(Stored data entries)
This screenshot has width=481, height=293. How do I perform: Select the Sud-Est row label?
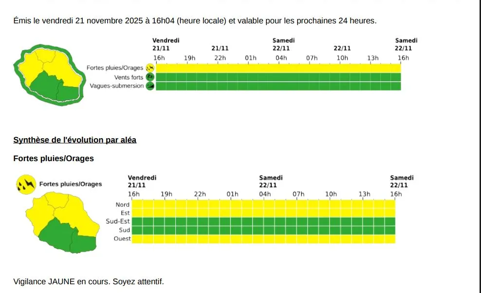(118, 221)
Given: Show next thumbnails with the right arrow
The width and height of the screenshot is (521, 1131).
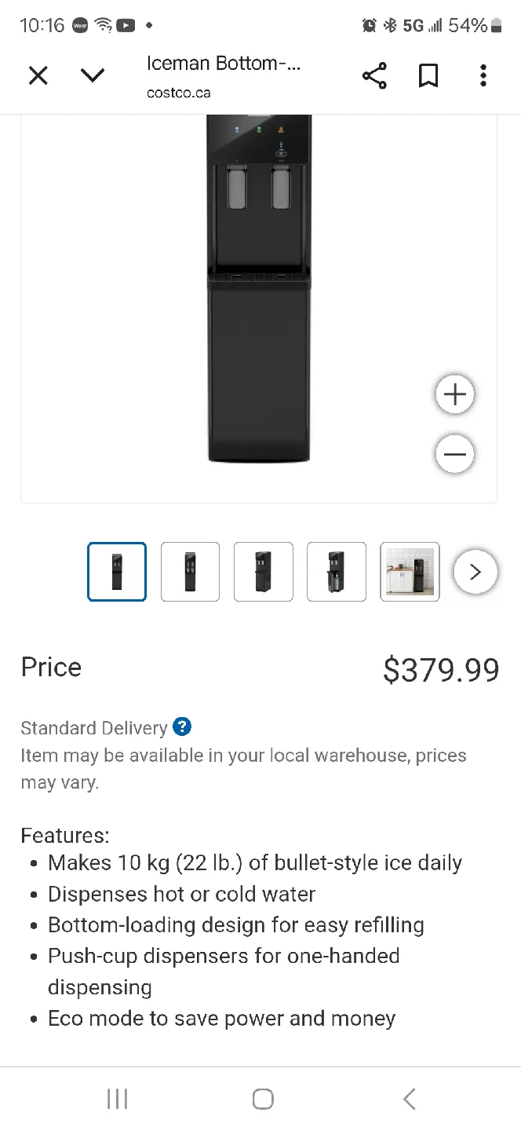Looking at the screenshot, I should coord(475,572).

• [ABOUT THIS EXERCISE]: When you print the entries, keep every line exactly as it is and drop the pictures.

• [ANSWER BOX]:
This screenshot has width=481, height=293. How do I perform: Select the Sud-Est row label?
(118, 221)
Given: Show next thumbnails with the right arrow
The width and height of the screenshot is (521, 1131).
Looking at the screenshot, I should coord(475,572).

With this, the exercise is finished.